Render the lines below as a two-column Markdown table, with a sequential row number under "Row" and the line itself under "Text". Omit blank lines.

--- START OF Rows ---

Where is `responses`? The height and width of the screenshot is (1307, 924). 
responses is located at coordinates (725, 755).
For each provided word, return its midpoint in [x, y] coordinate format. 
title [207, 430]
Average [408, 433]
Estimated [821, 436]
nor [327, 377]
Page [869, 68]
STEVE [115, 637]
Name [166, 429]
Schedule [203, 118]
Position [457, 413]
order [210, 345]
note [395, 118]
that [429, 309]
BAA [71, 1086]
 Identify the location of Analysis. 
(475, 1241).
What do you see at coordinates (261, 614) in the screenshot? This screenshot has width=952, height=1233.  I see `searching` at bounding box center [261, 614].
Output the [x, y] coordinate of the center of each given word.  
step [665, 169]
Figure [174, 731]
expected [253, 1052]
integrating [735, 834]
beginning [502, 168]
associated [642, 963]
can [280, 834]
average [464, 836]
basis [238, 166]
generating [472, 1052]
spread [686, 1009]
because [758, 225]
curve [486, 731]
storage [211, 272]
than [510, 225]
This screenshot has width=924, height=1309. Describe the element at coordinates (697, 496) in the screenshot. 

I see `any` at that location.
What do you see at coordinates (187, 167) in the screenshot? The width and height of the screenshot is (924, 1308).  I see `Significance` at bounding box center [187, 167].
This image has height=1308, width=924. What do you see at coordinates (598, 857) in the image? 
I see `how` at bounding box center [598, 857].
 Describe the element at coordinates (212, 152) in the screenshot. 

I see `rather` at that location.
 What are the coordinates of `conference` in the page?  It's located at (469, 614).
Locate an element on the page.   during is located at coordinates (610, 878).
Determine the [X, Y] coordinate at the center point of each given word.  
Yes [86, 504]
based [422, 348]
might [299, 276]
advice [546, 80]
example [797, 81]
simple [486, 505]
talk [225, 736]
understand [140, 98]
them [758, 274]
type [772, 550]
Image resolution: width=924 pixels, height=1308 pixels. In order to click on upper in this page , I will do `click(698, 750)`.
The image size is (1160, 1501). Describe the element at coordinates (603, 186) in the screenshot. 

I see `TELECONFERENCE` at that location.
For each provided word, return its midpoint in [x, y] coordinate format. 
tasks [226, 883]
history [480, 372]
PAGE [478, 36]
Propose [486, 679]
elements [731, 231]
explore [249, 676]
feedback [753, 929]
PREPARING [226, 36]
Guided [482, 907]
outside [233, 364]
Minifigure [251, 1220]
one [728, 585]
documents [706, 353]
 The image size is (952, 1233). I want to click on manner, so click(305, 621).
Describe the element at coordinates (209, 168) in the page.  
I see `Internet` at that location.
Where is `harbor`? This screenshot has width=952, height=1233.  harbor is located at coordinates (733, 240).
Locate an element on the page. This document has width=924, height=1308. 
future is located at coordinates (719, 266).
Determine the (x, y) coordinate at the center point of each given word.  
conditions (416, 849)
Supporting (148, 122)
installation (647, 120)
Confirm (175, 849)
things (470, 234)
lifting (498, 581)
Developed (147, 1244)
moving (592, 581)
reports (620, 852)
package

--- END OF Rows ---

§ Output of the exercise
| Row | Text |
|---|---|
| 1 | Where is `responses`? The height and width of the screenshot is (1307, 924).  |
| 2 | responses is located at coordinates (725, 755). |
| 3 | For each provided word, return its midpoint in [x, y] coordinate format.  |
| 4 | title [207, 430] |
| 5 | Average [408, 433] |
| 6 | Estimated [821, 436] |
| 7 | nor [327, 377] |
| 8 | Page [869, 68] |
| 9 | STEVE [115, 637] |
| 10 | Name [166, 429] |
| 11 | Schedule [203, 118] |
| 12 | Position [457, 413] |
| 13 | order [210, 345] |
| 14 | note [395, 118] |
| 15 | that [429, 309] |
| 16 | BAA [71, 1086] |
| 17 |  Identify the location of Analysis.  |
| 18 | (475, 1241). |
| 19 | What do you see at coordinates (261, 614) in the screenshot? This screenshot has width=952, height=1233.  I see `searching` at bounding box center [261, 614]. |
| 20 | Output the [x, y] coordinate of the center of each given word.   |
| 21 | step [665, 169] |
| 22 | Figure [174, 731] |
| 23 | expected [253, 1052] |
| 24 | integrating [735, 834] |
| 25 | beginning [502, 168] |
| 26 | associated [642, 963] |
| 27 | can [280, 834] |
| 28 | average [464, 836] |
| 29 | basis [238, 166] |
| 30 | generating [472, 1052] |
| 31 | spread [686, 1009] |
| 32 | because [758, 225] |
| 33 | curve [486, 731] |
| 34 | storage [211, 272] |
| 35 | than [510, 225] |
| 36 | This screenshot has width=924, height=1309. Describe the element at coordinates (697, 496) in the screenshot.  |
| 37 | I see `any` at that location. |
| 38 | What do you see at coordinates (187, 167) in the screenshot? The width and height of the screenshot is (924, 1308).  I see `Significance` at bounding box center [187, 167]. |
| 39 | This image has height=1308, width=924. What do you see at coordinates (598, 857) in the image?  |
| 40 | I see `how` at bounding box center [598, 857]. |
| 41 |  Describe the element at coordinates (212, 152) in the screenshot.  |
| 42 | I see `rather` at that location. |
| 43 |  What are the coordinates of `conference` in the page?  It's located at (469, 614). |
| 44 | Locate an element on the page.   during is located at coordinates (610, 878). |
| 45 | Determine the [X, Y] coordinate at the center point of each given word.   |
| 46 | Yes [86, 504] |
| 47 | based [422, 348] |
| 48 | might [299, 276] |
| 49 | advice [546, 80] |
| 50 | example [797, 81] |
| 51 | simple [486, 505] |
| 52 | talk [225, 736] |
| 53 | understand [140, 98] |
| 54 | them [758, 274] |
| 55 | type [772, 550] |
| 56 | Image resolution: width=924 pixels, height=1308 pixels. In order to click on upper in this page , I will do `click(698, 750)`. |
| 57 | The image size is (1160, 1501). Describe the element at coordinates (603, 186) in the screenshot.  |
| 58 | I see `TELECONFERENCE` at that location. |
| 59 | For each provided word, return its midpoint in [x, y] coordinate format.  |
| 60 | tasks [226, 883] |
| 61 | history [480, 372] |
| 62 | PAGE [478, 36] |
| 63 | Propose [486, 679] |
| 64 | elements [731, 231] |
| 65 | explore [249, 676] |
| 66 | feedback [753, 929] |
| 67 | PREPARING [226, 36] |
| 68 | Guided [482, 907] |
| 69 | outside [233, 364] |
| 70 | Minifigure [251, 1220] |
| 71 | one [728, 585] |
| 72 | documents [706, 353] |
| 73 |  The image size is (952, 1233). I want to click on manner, so click(305, 621). |
| 74 | Describe the element at coordinates (209, 168) in the page.   |
| 75 | I see `Internet` at that location. |
| 76 | Where is `harbor`? This screenshot has width=952, height=1233.  harbor is located at coordinates (733, 240). |
| 77 | Locate an element on the page. This document has width=924, height=1308.  |
| 78 | future is located at coordinates (719, 266). |
| 79 | Determine the (x, y) coordinate at the center point of each given word.   |
| 80 | conditions (416, 849) |
| 81 | Supporting (148, 122) |
| 82 | installation (647, 120) |
| 83 | Confirm (175, 849) |
| 84 | things (470, 234) |
| 85 | lifting (498, 581) |
| 86 | Developed (147, 1244) |
| 87 | moving (592, 581) |
| 88 | reports (620, 852) |
| 89 | package |